### Extracted information
==================================================

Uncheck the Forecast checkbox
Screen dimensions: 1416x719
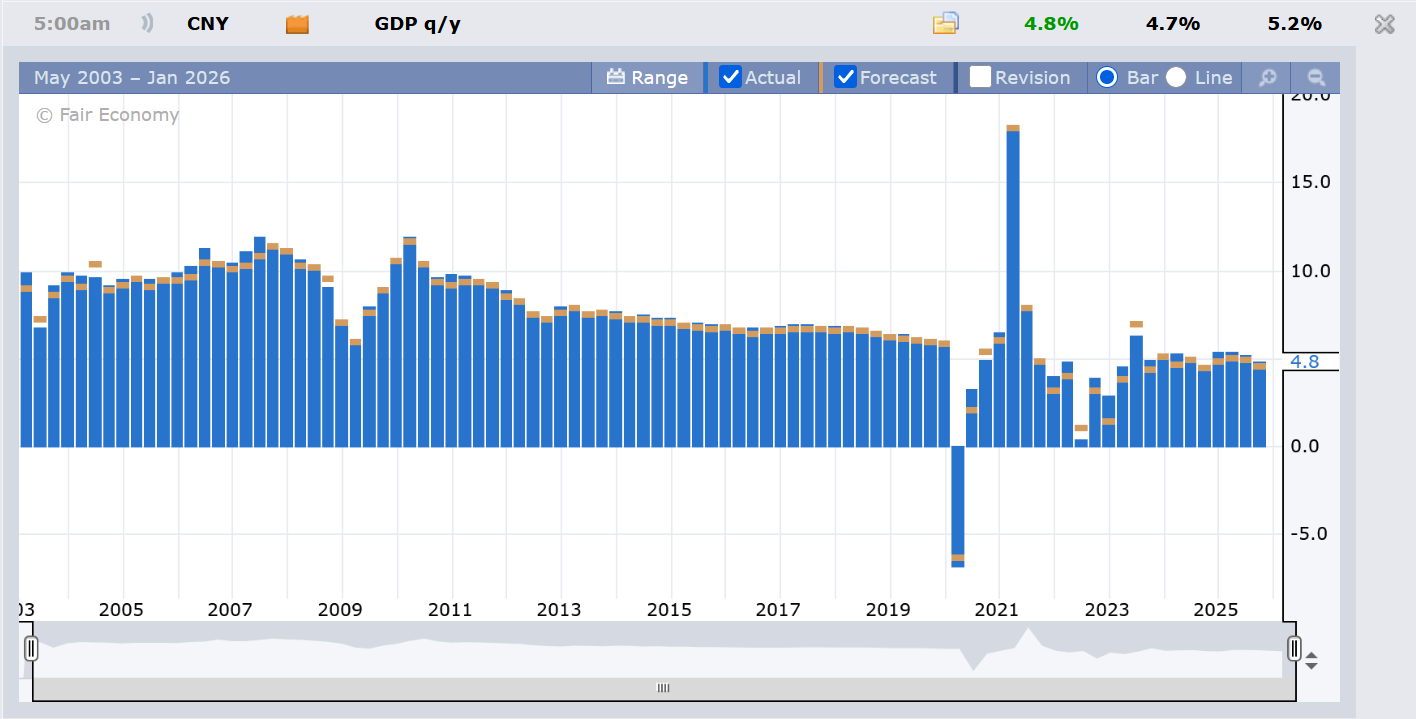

==================================================

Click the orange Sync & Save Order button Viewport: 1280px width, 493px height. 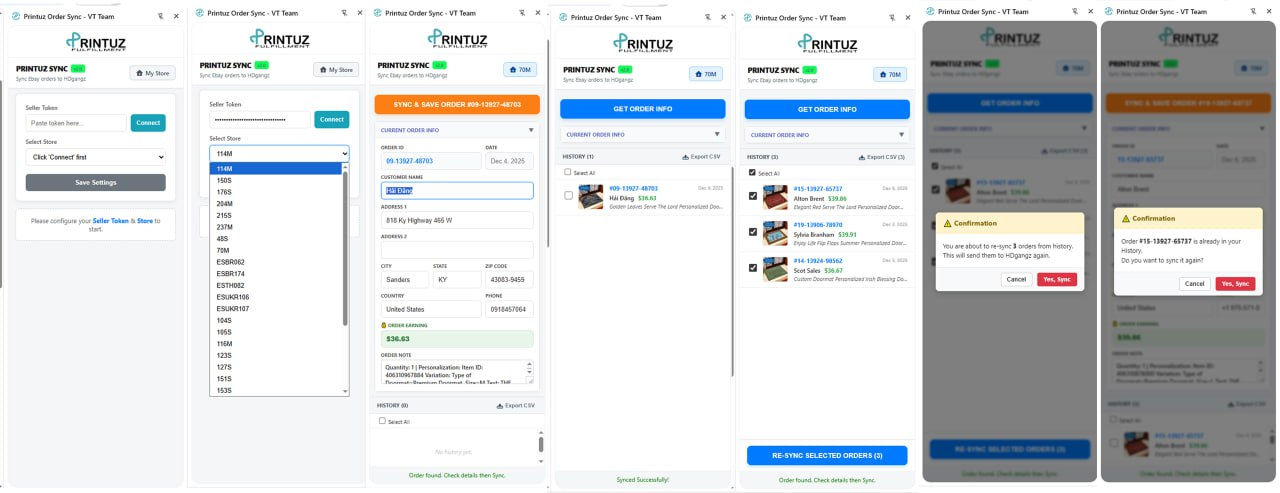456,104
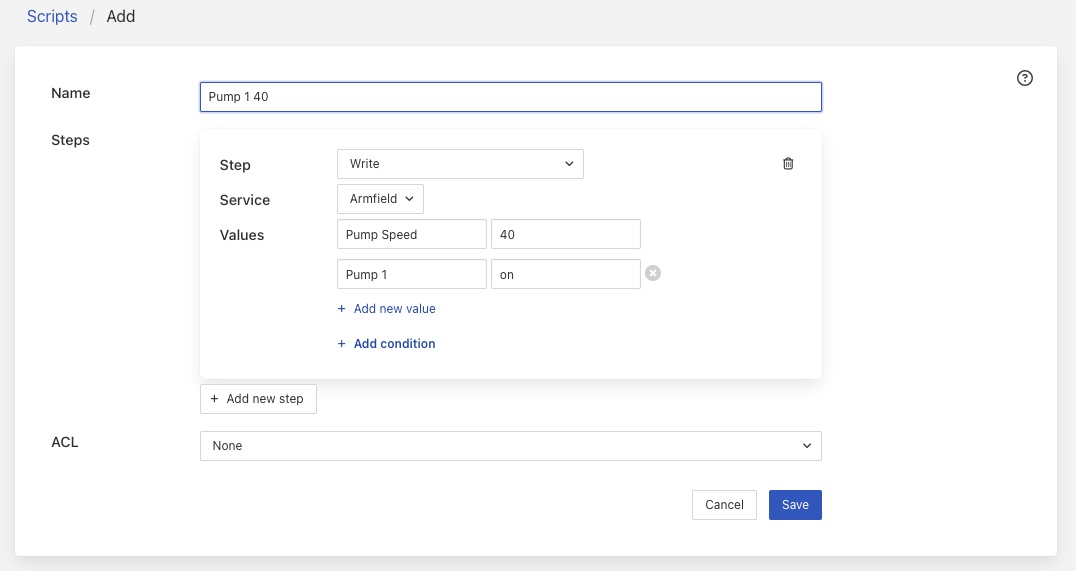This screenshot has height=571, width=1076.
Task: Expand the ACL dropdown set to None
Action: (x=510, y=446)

==================================================

### Task description
From the material above, set down exactly the lines starting at the one with "Uncheck the Forecast checkbox" and ending at the one with "Screen dimensions: 1416x719", end lines included.

### Worked solution
Uncheck the Forecast checkbox
Screen dimensions: 1416x719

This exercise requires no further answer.